After a yearslong battle Derviş died on Monday at a hospital in Washington where he was being treated for Parkinson’s disease.
He had worked at the World Bank and the IMF for 22 years before joining the Turkish cabinet to handle economic developments after a major crisis in 2001 at the invitation of then-prime minister Bülent Ecevit.
Derviş was known for devising the prescription for Turkey’s recovery from the 2001 crisis with the policies he pioneered.
He made major economic reforms that not only saved the economy but also paved the way for Turkish economic growth in the 2000s and early 2010s under then-prime minister and current president Recep Tayyip Erdoğan’s government, which implemented Derviş’s strict economic policies.
In 2002, Derviş was elected as a member of parliament for İstanbul from the Republican People’s Party (CHP), but he resigned in 2005 and was appointed head of the United Nations Development Programme (UNDP).
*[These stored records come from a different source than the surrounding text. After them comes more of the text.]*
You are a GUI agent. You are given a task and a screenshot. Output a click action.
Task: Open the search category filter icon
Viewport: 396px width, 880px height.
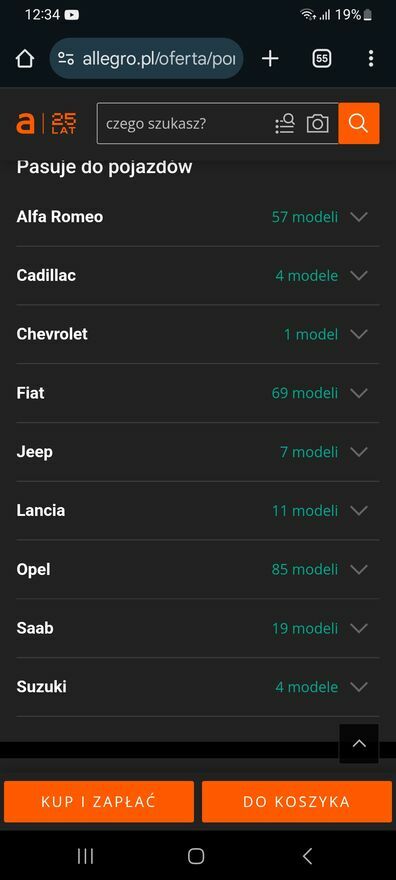coord(285,123)
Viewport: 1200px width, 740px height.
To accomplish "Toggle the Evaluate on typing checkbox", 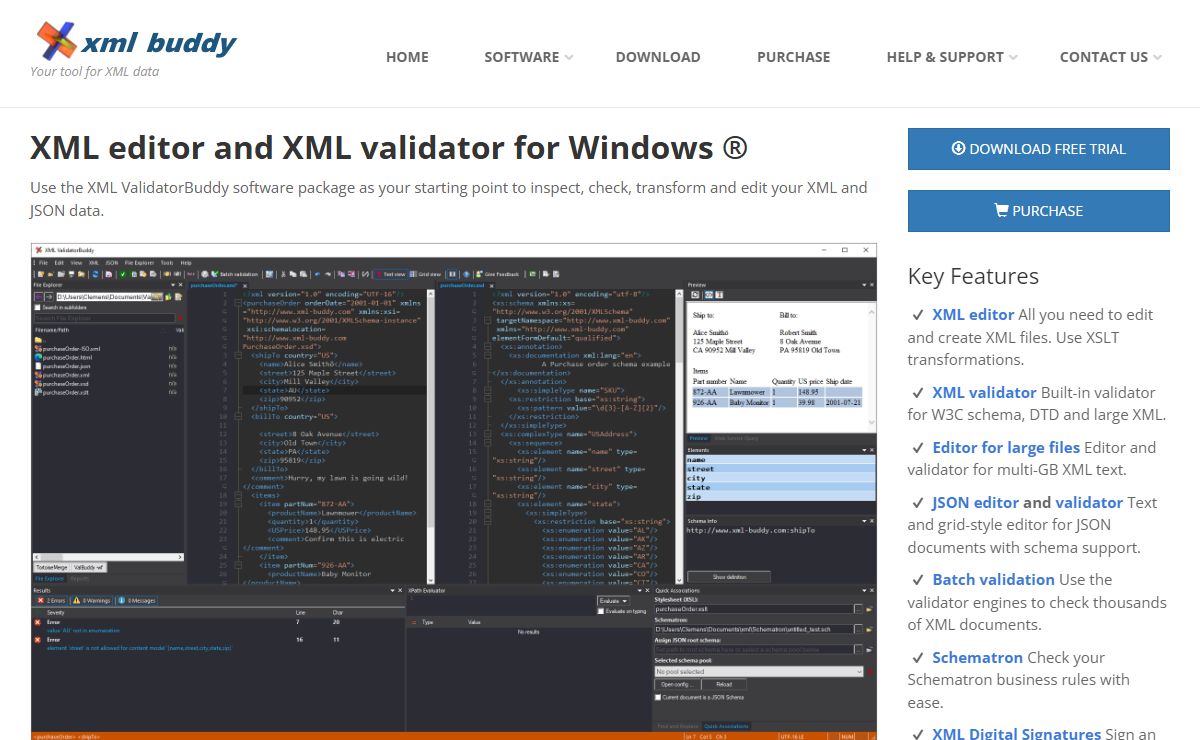I will pyautogui.click(x=600, y=611).
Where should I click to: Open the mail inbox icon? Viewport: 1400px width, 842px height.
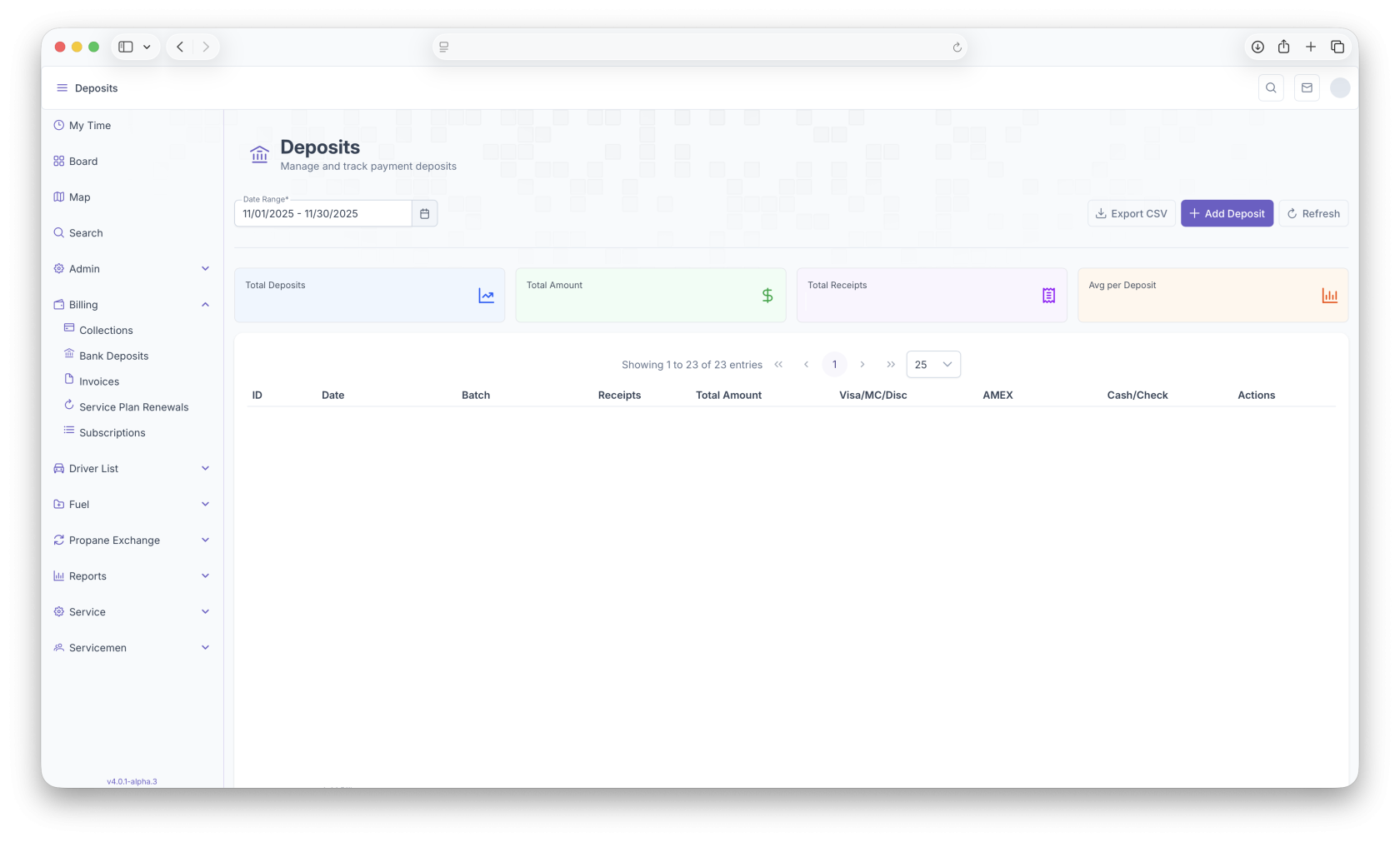point(1307,88)
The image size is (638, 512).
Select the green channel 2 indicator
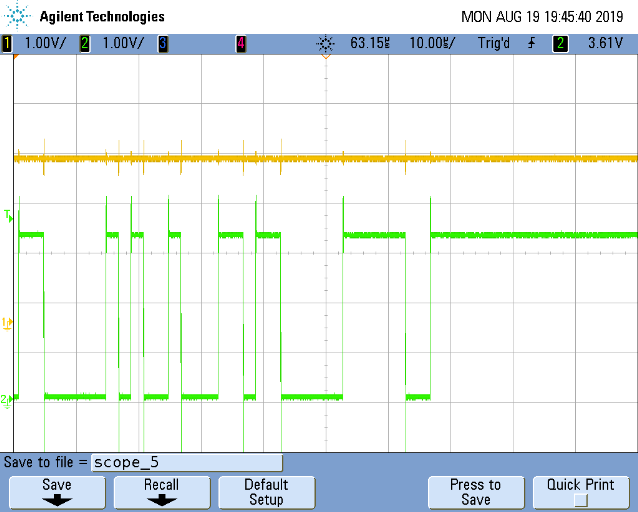85,43
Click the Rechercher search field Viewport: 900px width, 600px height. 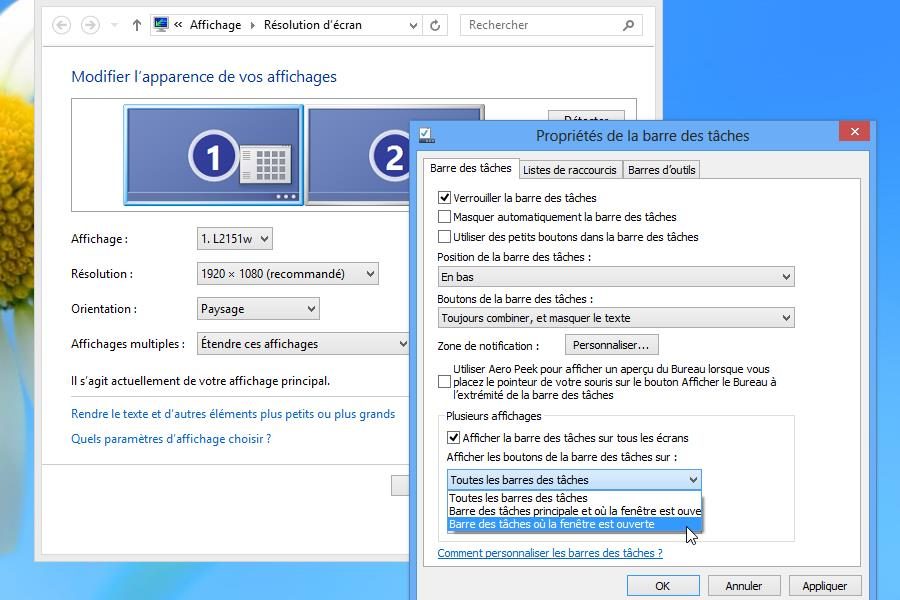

He handed over this role to former New Zealand prime minister Helen Clark in 2009.
He published a book titled “A Better Globalisation” in collaboration with the Center for Global Development in March 2005.
Derviş also authored and published “Recovery from the Crisis and Contemporary Social Democracy” in 2006.
Born in 1949 in İstanbul, Derviş earned his undergraduate and graduate degrees at the London School of Economics in the UK and his Ph.D. at Princeton University in the US.